I’m talking to my husband here, of course.

7) The terror of town.

Britain turns into a hellish pub crawl of doom.

There are men slumped in the gutter and under-dressed women with acres of goose pimpled puce-coloured flesh swearing at each other in the street.

Spare me, please!

8) Getting home.

You can’t. Once you’re in town, you can’t escape. It’s like being trapped in a massive full-scale version of Take Me Out.

I can almost hear Paddy McGuinness now. “Let the hanky see the panky.”

Well Paddy, no likey, no lighty.

(Sorry, I lost myself there for a little moment.)

9) Jools Holland.

Do I need to elaborate?

10) Children.

I don’t care if they are old enough to party. Who wants them around past 8pm?

Besides which, if they are anything like mine, a late bedtime will do nothing to prevent them bounding into our bedroom at the crack of dawn and the rest of the day will be a blur of tiredness and temper tantrums.

11) False Optimism.

That’s right, as soon as Big Ben strikes 12 your slate will be wiped clean. The Etch-A-Sketch has been shaken, your past erased.
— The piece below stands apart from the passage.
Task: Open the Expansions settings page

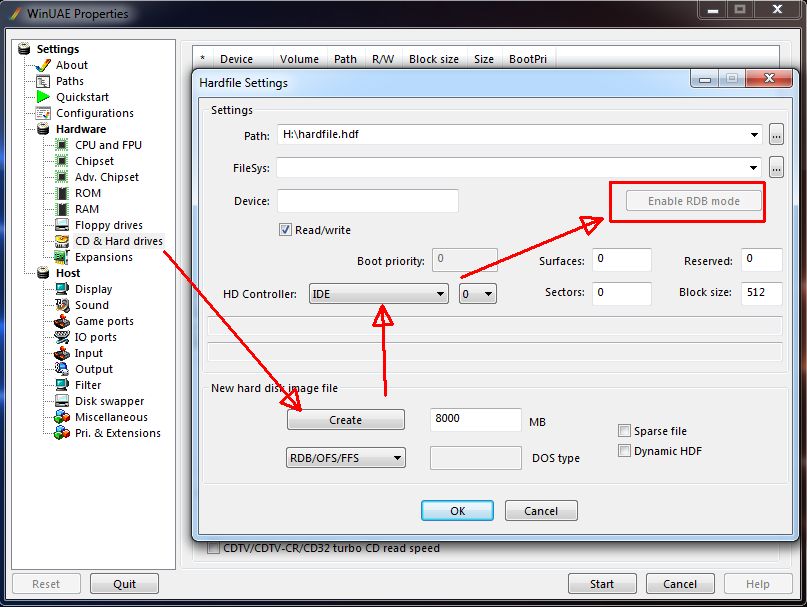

This is your chance to reboot and redouble your efforts.

But what about if you tried really hard last year?

And why make promises you know that you will never keep?

12) Your hangover.

It will hurt. A lot. Trust me on this one.

And finally, perhaps above all, I hate the pressure to conform. There are better, cheaper and more enjoyable times to party.

So why not go wild and celebrate on a different date entirely?

After all, if you ask me, NYE parties are so last year.